Expo West has always been a special gathering for brands, marketers, and innovators, but for Sreenath Reddy of Intentwise, Expo West 2026 carries added significance. Based in San Diego, his team shows up in full force, connecting with supplement and coffee brands while scouting what’s new. This year’s conversations are as much about data, AI, and strategy as they are about products.
In a conversation with Kevin Lee of the eMarketing Association, Reddy unpacked how brands can navigate marketplaces, influencers, KPIs, and the emerging world of AI-driven and zero-click search.
Many brands struggle with the tension between control and reach. They want to own the customer relationship, which pushes them toward direct-to-consumer (DTC), yet they also need to be present wherever customers choose to shop, including Amazon, Walmart, and TikTok Shop. Some brands have tried to avoid marketplaces entirely and go pure DTC, but that hasn’t always worked out. Reddy argues the real challenge isn’t choosing a single “right” channel, but mastering the ones you’re already in before expanding further.

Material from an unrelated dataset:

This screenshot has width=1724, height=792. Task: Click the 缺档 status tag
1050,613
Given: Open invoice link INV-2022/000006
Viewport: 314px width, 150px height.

The reality is that channel lines are blurring. Amazon’s “Buy with Prime” can sit on a Shopify site, Amazon ads can drive traffic back to DTC, and TikTok Shop can create halo effects on Amazon performance. In this environment, the key question becomes: are you executing well and understanding cross-channel influence, rather than simply accumulating more channels?

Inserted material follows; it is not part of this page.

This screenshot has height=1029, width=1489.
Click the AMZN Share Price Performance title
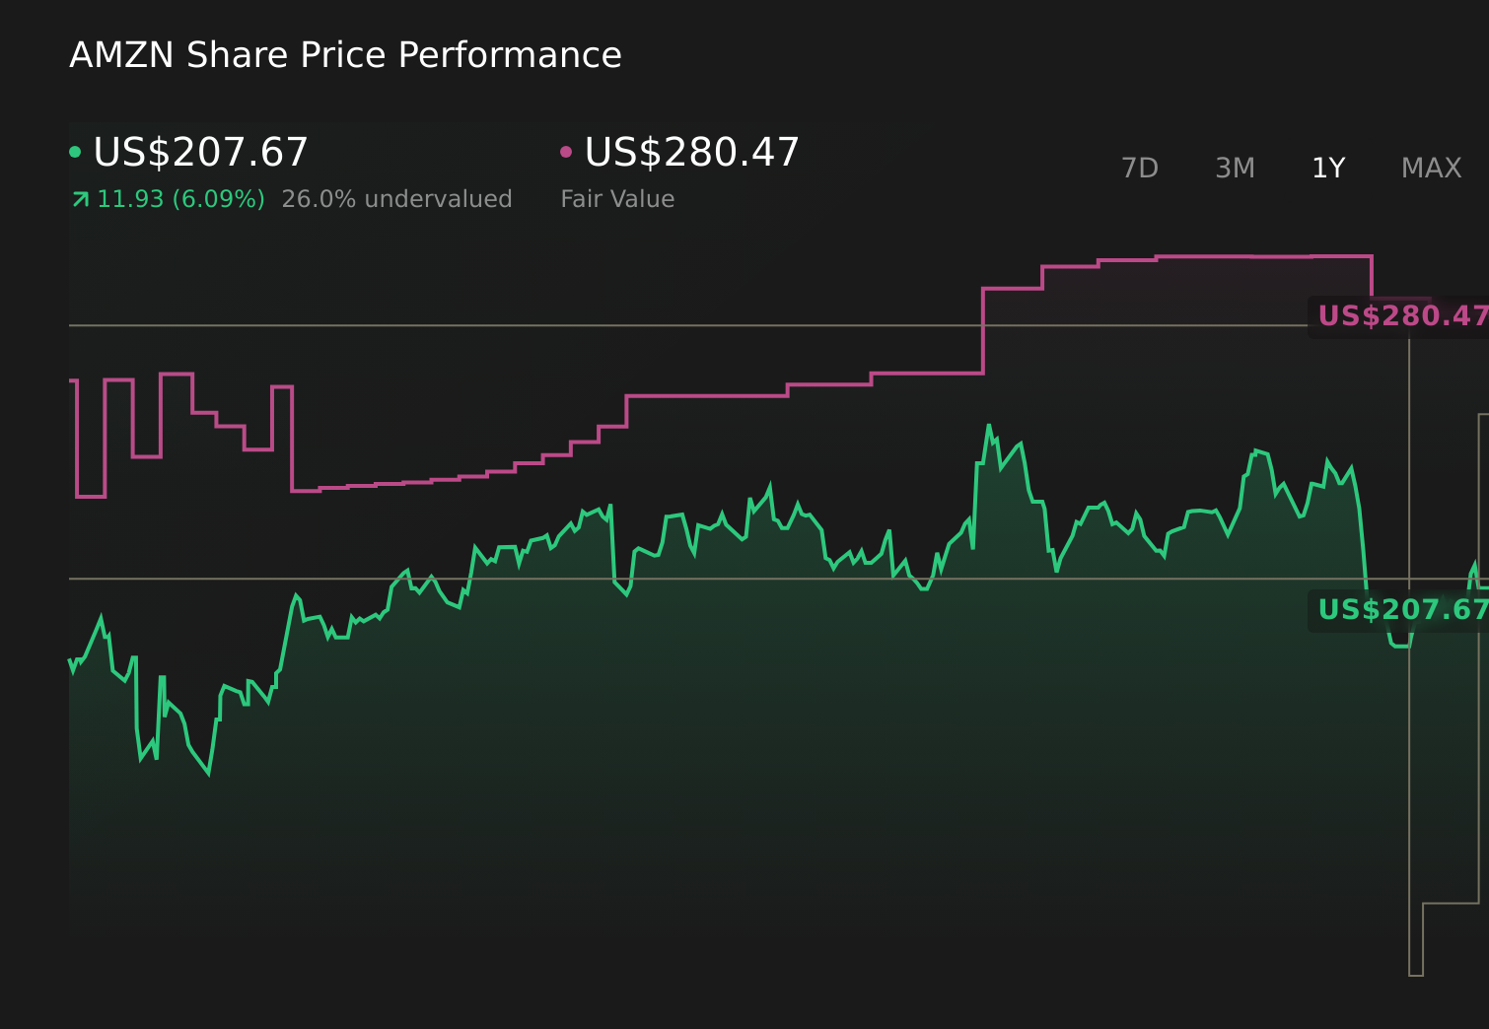345,55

That same philosophy of depth over breadth shapes Reddy’s view on influencers. As Intentwise moves deeper into platforms like TikTok, they see that not all influencers are equal. A small subset will drive outsized results, and brands are better served by building authentic, long-term relationships with those partners rather than taking a “spray and pray” approach. Influencers want recognition across channels too, whether a purchase happens on Amazon, a brand’s website, or elsewhere, so treating them as true partners is essential.
Data and KPIs are where Intentwise leans in most heavily. Kevin Lee points out that many brands rely on narrow metrics such as ROAS or acquisition cost without considering existing customers or broader impact. Reddy agrees but notes the deeper issue: brands are drowning in channel data yet starved for insight. The problem is not data scarcity but underutilization and lack of connection across platforms.
Some of the fastest-growing brands are shifting toward a more holistic view using concepts like Total Return on Marketing (TROM), which compares aggregate ad spend to total sales across channels. They also pay attention to net new customer acquisition where platforms like Amazon provide that visibility, and they use brand search volume and organic ranking as practical proxies for upper-funnel performance.
The conversation turns to AI and zero-click search. As generative AI tools answer more questions directly, organic discovery is changing. Reddy believes it’s still early, but brands should start asking whether their products surface when consumers query tools like ChatGPT.
For Reddy, Expo West provides a snapshot of how quickly the landscape is shifting. The brands that win will be those that embrace multi-channel complexity, build real influencer partnerships, turn fragmented data into unified insight, measure success holistically, and start preparing now for an AI-shaped future of discovery.